Bringing outsiders to his village made him little famous and talking point. Anyways, we were happy too enjoying ou or walk in up & down hills, of course Shobhna started showing some signs of fatigue but the nature view was simply spectacular, after every curve on the road we were getting more and more close to the valley. At some points it was so dreamy moments, such silence, birds chirping, tall pine trees, river flowing down hill was making us feel happy. It was noon, we were still halfway the distance, of course we were progressing at snail’s pace but we didn’t mind it. After all, the nature here has much to offer, for example on the trail we found a shady place with a stream flowing down, we almost spend an hour there. The day was hot, we cooled down, drank cold water from the stream, filled our bottles and of-course a photo sessions.
Around 3Pm, Prem showed his village which on the front hill and was still a distance. We were hungry, Shobhna was tired now ever step was paining us :). The two kids said good bye to us, as their aunt’s home was just few hundred meters away on the diversion.
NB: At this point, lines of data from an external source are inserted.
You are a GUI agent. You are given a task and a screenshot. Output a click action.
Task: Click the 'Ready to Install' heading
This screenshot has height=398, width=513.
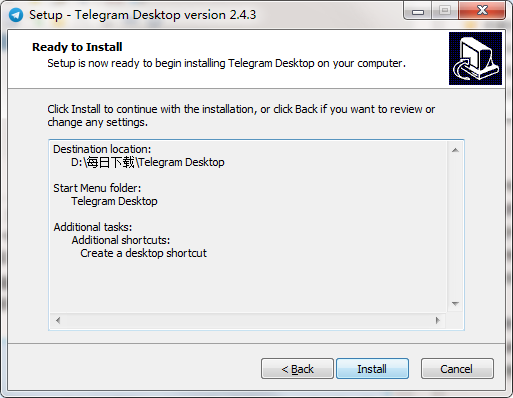click(x=77, y=47)
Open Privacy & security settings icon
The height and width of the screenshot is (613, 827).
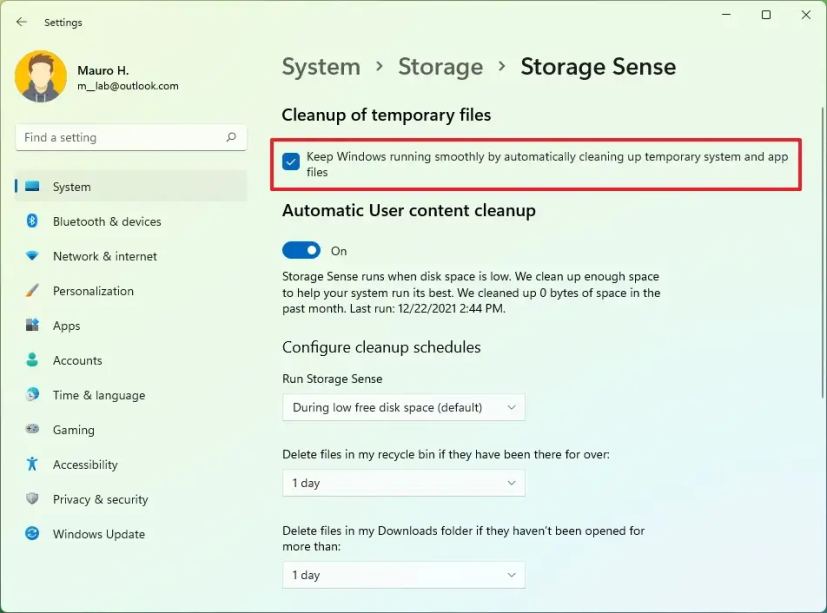[x=32, y=499]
Our mind started giving on us as our destination was still a hill climb away, but Prem know how to motivate & push individuals. Only 15 minutes…2Km away.. 10 minutes away.. 1 Km away.. he kept on repeating to motivate us & kept on walking.
Finally we reached Lakhandra around 4Pm. It felt like an ideal village, nestled in the tall mountains with all the resources. That relief! Quickly we were surround by all the kids (almost 15 kids) from the neighborhood & Prem’s house. We felt alike aliens, & indeed for these kids were alien wearing spectacles coming from far land.
Minutes later it started drizzling for few minutes & a double rainbow was in front us. A welcome in Lakhandra village couldn’t be better that this :). Finally we felt like reaching home on 13th Nov'18, 3 days of marathon travel.
Our plan was to spent two nights in Lakhandra & on 3rd Day we were to leave for Pokhra.
Next two days in Lakhandra was one of the beautiful moments of our life. Down the hill was a river & villager's paddy fields. While descending the hills it actually felt like perfect view(People working in their fields, streams flowing into river) and only sound we could hear was from birds. We played in River, strolled in the paddy fields, conversation with local peoples, conversation with Prem's mother who knew zero Hindi, every experience was incomparable. The night sky full of stars was beyond compare. We never saw so many colored stars.
On 15th Nov, we left the village for our next destination Pokhra via Surkhet. Likewise the trouble we faced to reach Lakhandra, we faced same amount of trouble to reach Surkhet, again due to poor public transport in this region.
We reached Pokhra on 17th Nov'18 Morning time after a overnight bus journey from Surkhet. Next two days we had plans to spend in town of Pokhra which included Paragliding.
Pokhara is the base town for many Annapurna circuit treks and many adventurous activity. We chose paragliding as we had only two days in Pokhara.
After spending around 9 days in Nepal, we entered India via Sanauli border to reach Lucknow.
Although, the travel in Nepal was bit uncomfortable at times however we had our one of our best times of our Life. The moments which we could cherish forever. Certainly, with a hope to return we said goodbye to Nepal until we come back.